Ontem, um grupo de alemães, ligados ao Partido Verde (PV) daquele país, esteve reunido com autoridades locais para discutir a possibilidade de firmar acordos de cooperação técnica com o objetivo de estabelecer intercâmbio de pesquisas sobre a produção de biodiesel na Bahia.

Antes da reunião, que aconteceu na Fundação Luís Eduardo Magalhães, os especialistas germânicos estiveram nos municípios de Lapão, Iraquara e Irecê, onde estão sendo implantados projetos de agricultura familiar voltados para a produção de matériaprima como mamona, dendê, amendoim e pinhão-manso.

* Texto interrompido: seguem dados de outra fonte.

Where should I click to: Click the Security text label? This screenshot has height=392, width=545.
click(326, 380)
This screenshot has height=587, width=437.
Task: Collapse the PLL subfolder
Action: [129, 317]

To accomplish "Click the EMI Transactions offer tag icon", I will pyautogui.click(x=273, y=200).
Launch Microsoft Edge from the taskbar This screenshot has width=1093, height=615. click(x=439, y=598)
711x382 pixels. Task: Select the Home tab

“Queremos estabelecer intercâmbios com empresas e governos para deslanchar projetos de produção de biocombustível”, afirmou o ex-ministro do Meio Ambiente do governo federal alemão alemão e vice-líder da bancada do PV no parlamento, Jügen Trittin.

Na proposta de cooperação técnica, os alemães propõem passar a experiência que possuem na produção de biogás e levar um pouco da exper tise baiana na área de biomassa. Uma das preocupações de ambas as partes é a redução da emissão de CO2.

Além disso, os alemães destacaram a importância de fazer um trabalho forte junto à indústria de automóveis. Segundo Trittin, na Alemanha, indústrias, como a Volkswagen, não admitem o uso de tecnologias como a implantada aqui de utilização de mais de um combustível nos automóveis.

A consultora de biodiesel do Ministério do Desenvolvimento Agrário, Edna Carmélio, afirma que a indústria brasileira diz que os combustíveis devem se adaptar aos veículos e não o contrário. “Isso demonstra que a briga não será fácil”, alerta.

Principal produtor de oleagionosas do País, a Bahia tem 93,7 mil das 246,3 mil hectares de terras plantadas do Brasil. Isso dá ao Estado o título de maior produtor de biodiesel nacional, ancorado ainda na capacidade de usinas instaladas.

Dos 400 milhões de litros produzidos anualmente no Nordeste, mais da metade é produzida na Bahia.